12.7.10

"Ancora a Reggio Emilia". L'8 luglio 60 a Catania e a Palermo" (di Giorgio Frasca Polara)

Il breve testo rievocativo delle manifestazioni popolari e degli assassini polizieschi dell'8 luglio 1960 a Catania e a Palermo è tratto da un articolo un po' più ampio di Giorgio Frasca Polara che si può reperire sul sito di "libertà e giustizia" (http://www.libertaegiustizia.it/2009/07/06/tambroni-e-il-luglio-caldo-del-60/#more-3545)



In risposta all’eccidio di Reggio l’indomani è in atto un nuovo sciopero generale nel Paese. E stavolta esplode la rabbia di Catania e di Palermo. Nella città etnea i carabinieri ammazzano un giovane edile, Salvatore Novembre, diciassette anni: prima è massacrato a colpi di calcio di moschetto e poi, quando ormai è riverso esanime sul ciglio di un marciapiede, viene finito con due colpi di quello stesso fucile. A Palermo il bilancio sarà più tragico: quattro morti e cinquantuno feriti gravi. Ma accadrà che non per qualche giorno ma per anni ci si dimenticherà (nei rapporti di polizia, nelle controrelazioni, persino nei molti libri sugli accadimenti del Luglio ’60) di una delle vittime, e per un impressionante particolare.

Tutto si consuma in poche ore, la mattina di quel venerdì 8. Una folla immensa che si era radunata, alla confluenza di due cortei, tra piazza Politeama e piazza Massimo è praticamente imbottigliata da truppe armate e decise a tutto, persino a lanciarsi con la baionetta inastata contro Pompeo Colajanni, il popolare comandante partigiano Barbato, nel tentativo di ucciderlo.

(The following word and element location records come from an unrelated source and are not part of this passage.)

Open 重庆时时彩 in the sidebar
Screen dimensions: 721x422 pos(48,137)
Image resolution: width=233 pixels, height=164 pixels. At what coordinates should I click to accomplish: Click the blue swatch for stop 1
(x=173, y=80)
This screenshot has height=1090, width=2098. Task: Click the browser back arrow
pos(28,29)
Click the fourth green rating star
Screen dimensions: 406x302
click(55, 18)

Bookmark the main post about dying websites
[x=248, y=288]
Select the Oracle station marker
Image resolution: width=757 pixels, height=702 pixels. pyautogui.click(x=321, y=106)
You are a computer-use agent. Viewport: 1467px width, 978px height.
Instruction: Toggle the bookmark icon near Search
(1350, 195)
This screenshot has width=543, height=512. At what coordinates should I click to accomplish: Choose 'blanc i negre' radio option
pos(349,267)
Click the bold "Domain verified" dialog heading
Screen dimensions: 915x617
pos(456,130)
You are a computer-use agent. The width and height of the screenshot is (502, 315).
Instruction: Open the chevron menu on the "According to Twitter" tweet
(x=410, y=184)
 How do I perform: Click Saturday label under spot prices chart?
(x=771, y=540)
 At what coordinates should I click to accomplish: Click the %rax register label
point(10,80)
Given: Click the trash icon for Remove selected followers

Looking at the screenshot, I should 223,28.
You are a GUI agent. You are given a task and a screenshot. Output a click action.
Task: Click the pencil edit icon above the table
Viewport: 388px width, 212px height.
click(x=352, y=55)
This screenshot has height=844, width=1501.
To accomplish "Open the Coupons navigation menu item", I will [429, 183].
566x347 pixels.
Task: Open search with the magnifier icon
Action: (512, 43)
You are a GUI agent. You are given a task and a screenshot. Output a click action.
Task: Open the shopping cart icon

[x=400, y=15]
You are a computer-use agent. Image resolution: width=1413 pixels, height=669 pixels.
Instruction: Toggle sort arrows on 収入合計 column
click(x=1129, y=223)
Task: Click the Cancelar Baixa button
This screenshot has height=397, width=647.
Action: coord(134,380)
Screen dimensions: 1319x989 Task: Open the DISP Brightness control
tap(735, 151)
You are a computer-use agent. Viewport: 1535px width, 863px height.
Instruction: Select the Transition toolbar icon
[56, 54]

La rabbia esplode. Ma da un lato ci sono le mani e le aste dei cartelli, dall’altro lato i moschetti, i mitra, le pistole. Inerme e indifeso è il primo a cadere ucciso, Francesco Vella, quarantadue anni, operaio edile, gran diffusore dell’Unità. Poi è la volta di Andrea Gangitano, quattordici anni, venditore ambulante di mazzetti di gelsomino. Quindi – a testimonianza dell’ordine di sparare dovunque e comunque – Rosa La Barbera, cinquantatre anni, è uccisa da una pistolettata calibro 9 in pieno petto mentre al terzo piano sta chiudendo le imposte di una finestra di casa. Ma all’elenco delle vittime manca (mancò a lungo) un nome, quello di Giuseppe Malleo, sedici anni, apprendista edile, militante della gioventù comunista. Era uno dei feriti gravi, raggiunto da un colpo di moschetto alla nuca sparato contro un grappolo umano inerme e indifeso che volgeva le spalle alle truppe che sparavano piombo e bombe lacrimogene. Pino fu dimenticato. Morì il 29 dicembre, cioè dopo sei lunghi mesi di sofferenze atroci: operato più volte andò in agonia sotto le feste. Non si tratta di rivendicare “una vittima in più”.

In Sicilia i moti libertari e le lotte per il lavoro e la democrazia hanno una lunga storia di splendide imprese e di tragici sacrifici con un pesante bilancio di sangue in cui vanno annoverati anche più di cinquanta tra capilega, capipopolo, dirigenti sindacali e semplici lavoratori uccisi dalla mafia in questo dopoguerra. E pure Pino Malleo fa parte di questa lunga storia, di questo tragico elenco.